Task directions: Reproduce the section of the listing that begins at the line containing "All Categories (357, 58)" and finishes at the line containing "Electric Fireplace Factories (670, 2385)". Include both end lines and nothing beyond them.

Data for this task:
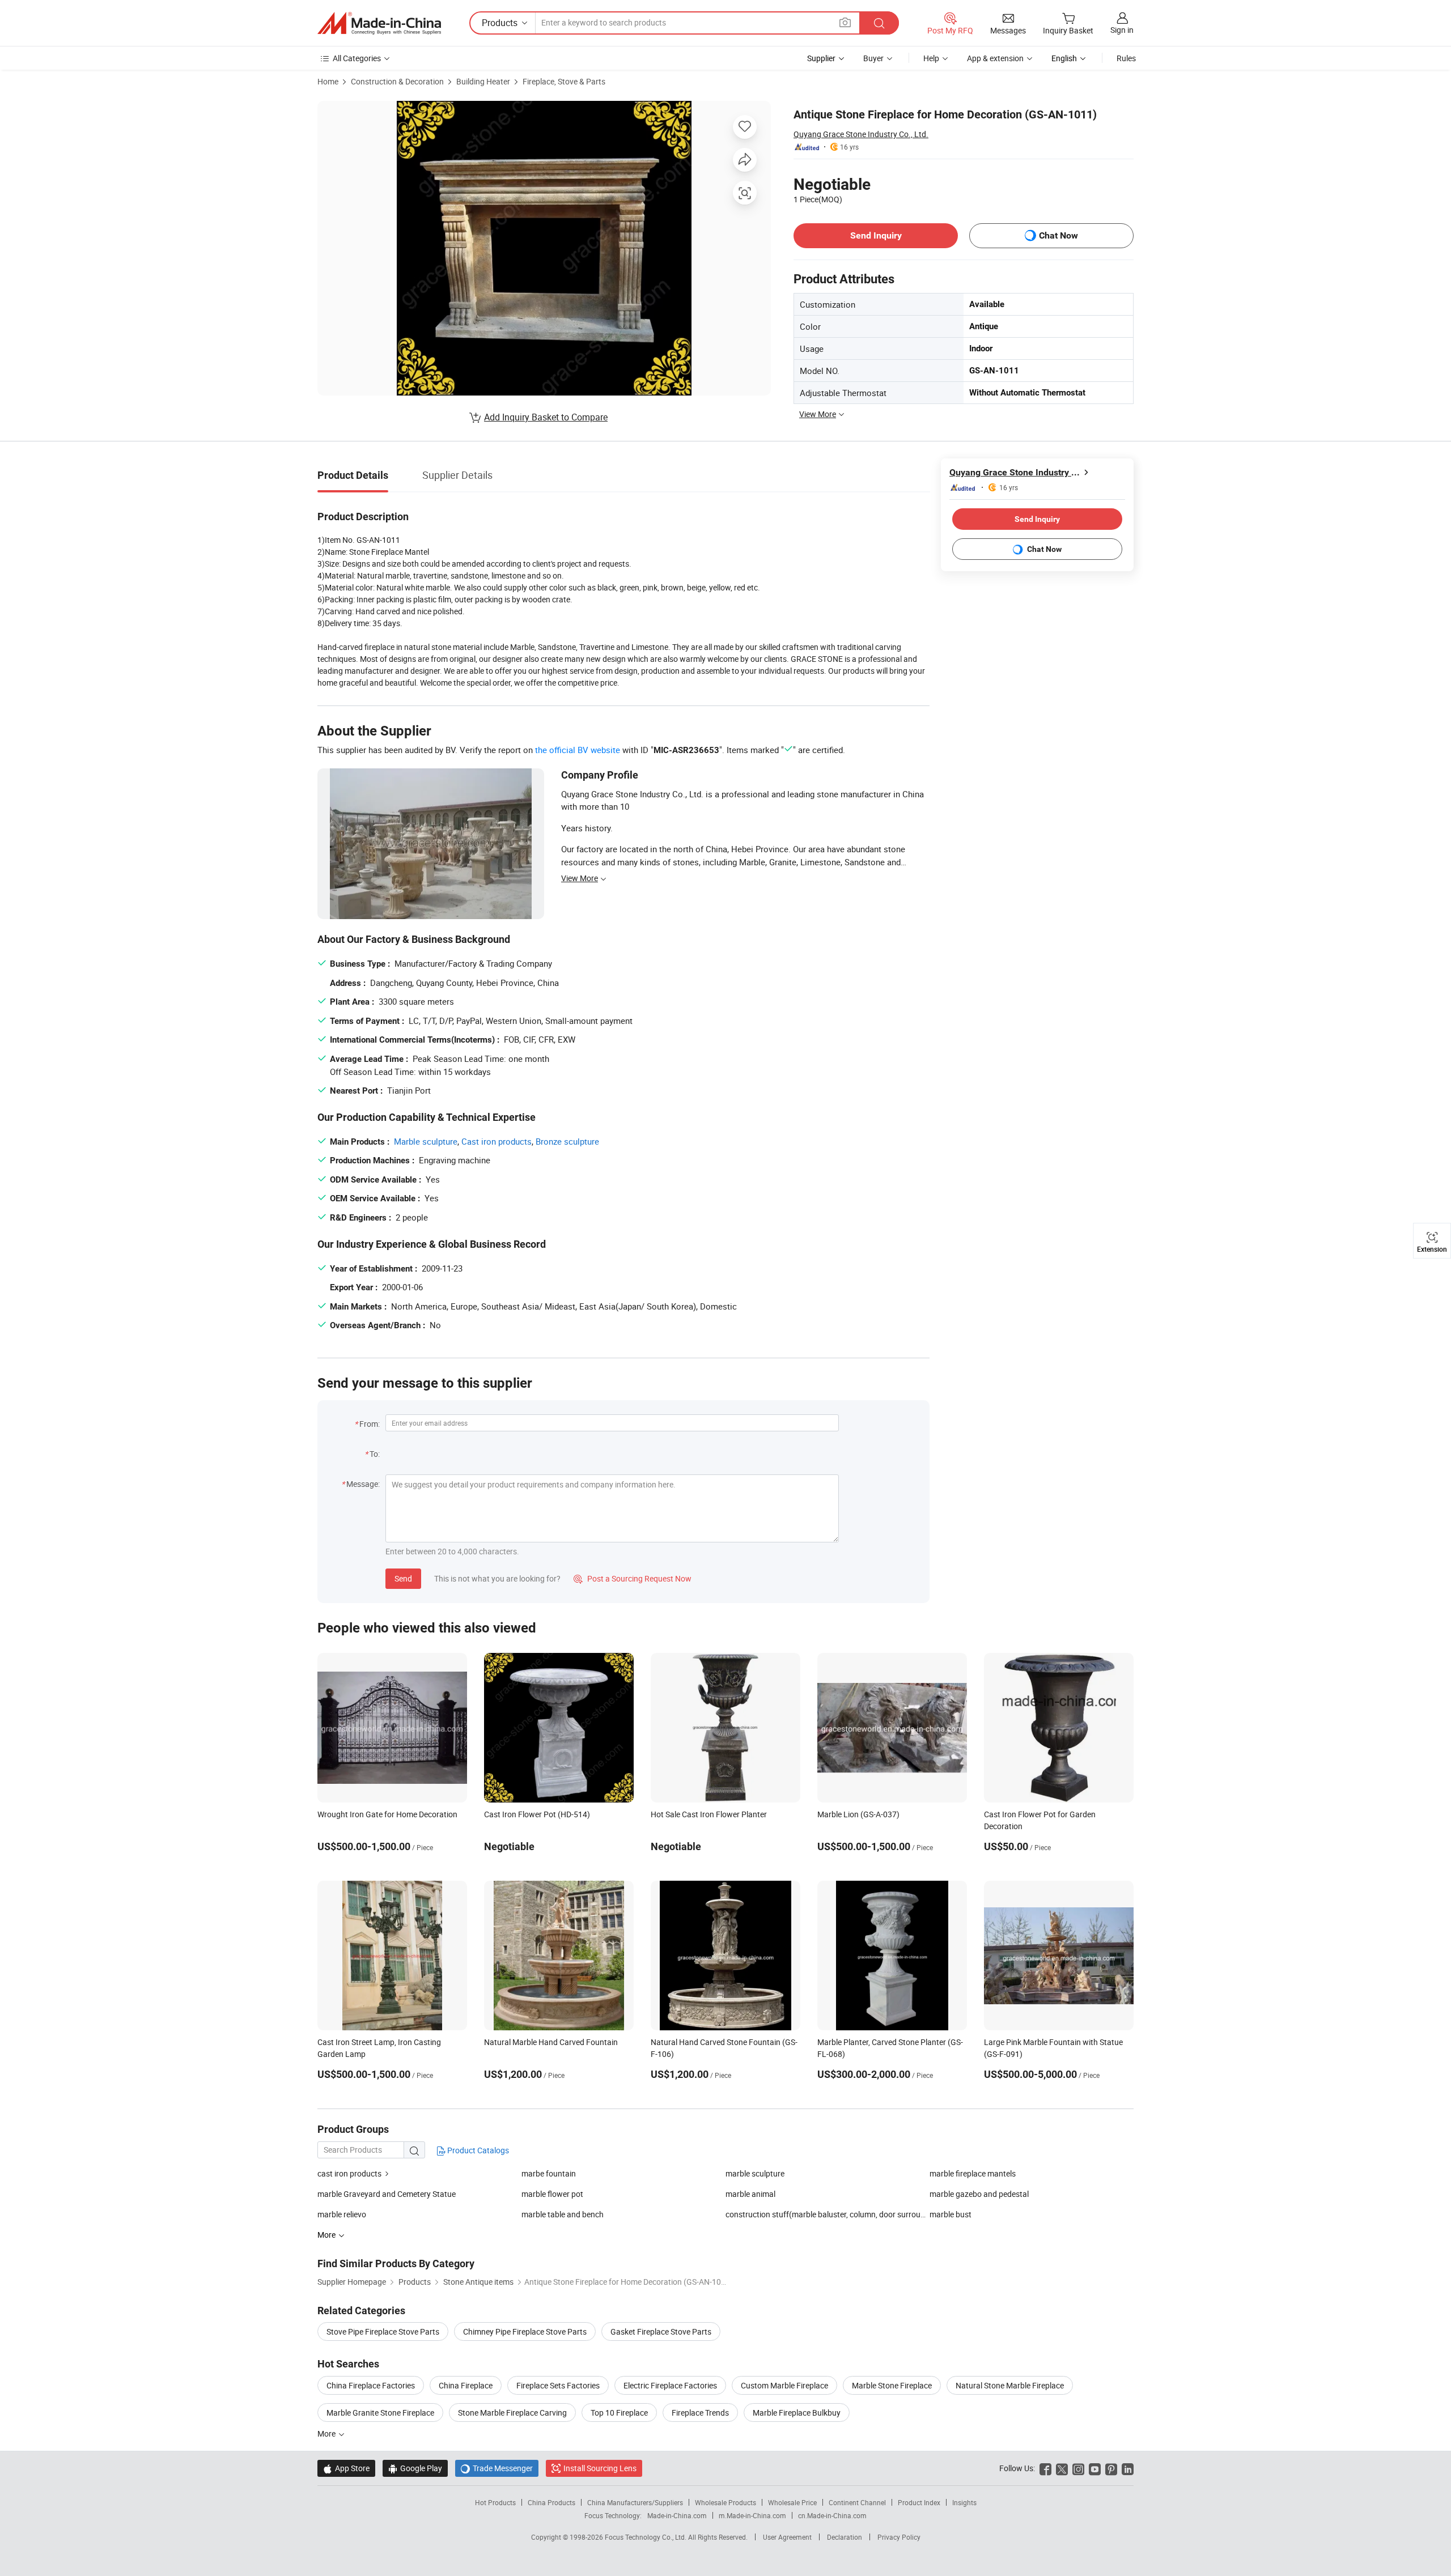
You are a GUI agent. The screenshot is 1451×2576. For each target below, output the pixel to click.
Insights (964, 2502)
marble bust (950, 2214)
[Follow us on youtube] (1095, 2468)
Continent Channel (857, 2502)
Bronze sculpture (567, 1141)
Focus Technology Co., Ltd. (646, 2536)
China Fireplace (466, 2385)
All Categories (357, 58)
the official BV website (577, 749)
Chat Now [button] (1058, 235)
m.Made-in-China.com (752, 2515)
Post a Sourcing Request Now (632, 1578)
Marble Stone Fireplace (892, 2385)
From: (369, 1423)
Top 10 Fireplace (619, 2412)
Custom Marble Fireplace (784, 2385)
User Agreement (787, 2536)
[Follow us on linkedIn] (1128, 2468)
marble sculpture (755, 2173)
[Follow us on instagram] (1078, 2468)
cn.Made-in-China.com (832, 2515)
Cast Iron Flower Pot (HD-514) (537, 1814)
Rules (1126, 58)
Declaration (844, 2536)
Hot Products (495, 2502)
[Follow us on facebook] (1045, 2468)
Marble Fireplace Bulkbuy (797, 2412)
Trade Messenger (497, 2468)
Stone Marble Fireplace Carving (512, 2412)
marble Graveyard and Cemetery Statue (386, 2193)
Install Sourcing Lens (600, 2468)
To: (375, 1453)
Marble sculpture (425, 1141)
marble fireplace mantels (973, 2173)
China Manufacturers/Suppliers (635, 2502)
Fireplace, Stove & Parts (564, 81)
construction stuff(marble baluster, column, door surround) (828, 2214)
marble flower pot (552, 2193)
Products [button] (499, 22)
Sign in (1122, 29)
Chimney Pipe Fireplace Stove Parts (525, 2331)
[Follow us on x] (1062, 2468)
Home (327, 81)
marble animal (750, 2193)
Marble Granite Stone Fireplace (380, 2412)
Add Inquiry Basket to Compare (546, 417)
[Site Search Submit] (879, 23)
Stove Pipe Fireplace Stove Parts (382, 2331)
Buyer (873, 58)
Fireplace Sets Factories (558, 2385)
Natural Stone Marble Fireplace (1010, 2385)
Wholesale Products (725, 2502)
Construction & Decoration (397, 81)
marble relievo (341, 2214)
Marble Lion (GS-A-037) (858, 1814)
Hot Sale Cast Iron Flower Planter (709, 1814)
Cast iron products (496, 1141)
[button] (845, 22)
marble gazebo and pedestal (979, 2193)
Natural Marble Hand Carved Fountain (551, 2042)
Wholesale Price (792, 2502)
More (327, 2433)
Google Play (415, 2468)
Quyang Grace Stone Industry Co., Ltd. (861, 134)
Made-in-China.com (677, 2515)
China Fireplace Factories (370, 2385)
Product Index (919, 2502)
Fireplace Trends (700, 2412)
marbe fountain (548, 2173)
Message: (363, 1483)
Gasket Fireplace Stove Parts (660, 2331)
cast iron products (349, 2173)
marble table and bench (562, 2214)
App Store (346, 2468)
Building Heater (483, 81)
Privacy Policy (898, 2536)
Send (403, 1578)
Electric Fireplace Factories (670, 2385)
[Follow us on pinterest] (1111, 2468)
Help (931, 58)
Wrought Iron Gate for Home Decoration (387, 1814)
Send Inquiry (876, 235)
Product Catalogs (477, 2150)
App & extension (995, 58)
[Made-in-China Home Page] (379, 23)
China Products (551, 2502)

Answer space:
All Categories (357, 58)
the official BV website (577, 749)
Chat Now [button] (1058, 235)
m.Made-in-China.com (752, 2515)
Post a Sourcing Request Now (632, 1578)
Marble Stone Fireplace (892, 2385)
From: (369, 1423)
Top 10 Fireplace (619, 2412)
Custom Marble Fireplace (784, 2385)
User Agreement (787, 2536)
[Follow us on linkedIn] (1128, 2468)
marble sculpture (755, 2173)
[Follow us on instagram] (1078, 2468)
cn.Made-in-China.com (832, 2515)
Cast Iron Flower Pot (HD-514) (537, 1814)
Rules (1126, 58)
Declaration (844, 2536)
Hot Products (495, 2502)
[Follow us on facebook] (1045, 2468)
Marble Fireplace Bulkbuy (797, 2412)
Trade Messenger (497, 2468)
Stone Marble Fireplace Carving (512, 2412)
marble Graveyard and Cemetery Statue (386, 2193)
Install Sourcing Lens (600, 2468)
To: (375, 1453)
Marble sculpture (425, 1141)
marble fireplace mantels (973, 2173)
China Manufacturers/Suppliers (635, 2502)
Fireplace, Stove & Parts (564, 81)
construction stuff(marble baluster, column, door surround) (828, 2214)
marble flower pot (552, 2193)
Products [button] (499, 22)
Sign in (1122, 29)
Chimney Pipe Fireplace Stove Parts (525, 2331)
[Follow us on x] (1062, 2468)
Home (327, 81)
marble animal (750, 2193)
Marble Granite Stone Fireplace (380, 2412)
Add Inquiry Basket to Compare (546, 417)
[Site Search Submit] (879, 23)
Stove Pipe Fireplace Stove Parts (382, 2331)
Buyer (873, 58)
Fireplace Sets Factories (558, 2385)
Natural Stone Marble Fireplace (1010, 2385)
Wholesale Products (725, 2502)
Construction & Decoration (397, 81)
marble relievo (341, 2214)
Marble Lion (GS-A-037) (858, 1814)
Hot Sale Cast Iron Flower Planter (709, 1814)
Cast iron products (496, 1141)
[button] (845, 22)
marble gazebo and pedestal (979, 2193)
Natural Marble Hand Carved Fountain (551, 2042)
Wholesale Price (792, 2502)
More (327, 2433)
Google Play (415, 2468)
Quyang Grace Stone Industry Co., Ltd. (861, 134)
Made-in-China.com (677, 2515)
China Fireplace Factories (370, 2385)
Product Index (919, 2502)
Fireplace Trends (700, 2412)
marbe fountain (548, 2173)
Message: (363, 1483)
Gasket Fireplace Stove Parts (660, 2331)
cast iron products (349, 2173)
marble table and bench (562, 2214)
App Store (346, 2468)
Building Heater (483, 81)
Privacy Policy (898, 2536)
Send (403, 1578)
Electric Fireplace Factories (670, 2385)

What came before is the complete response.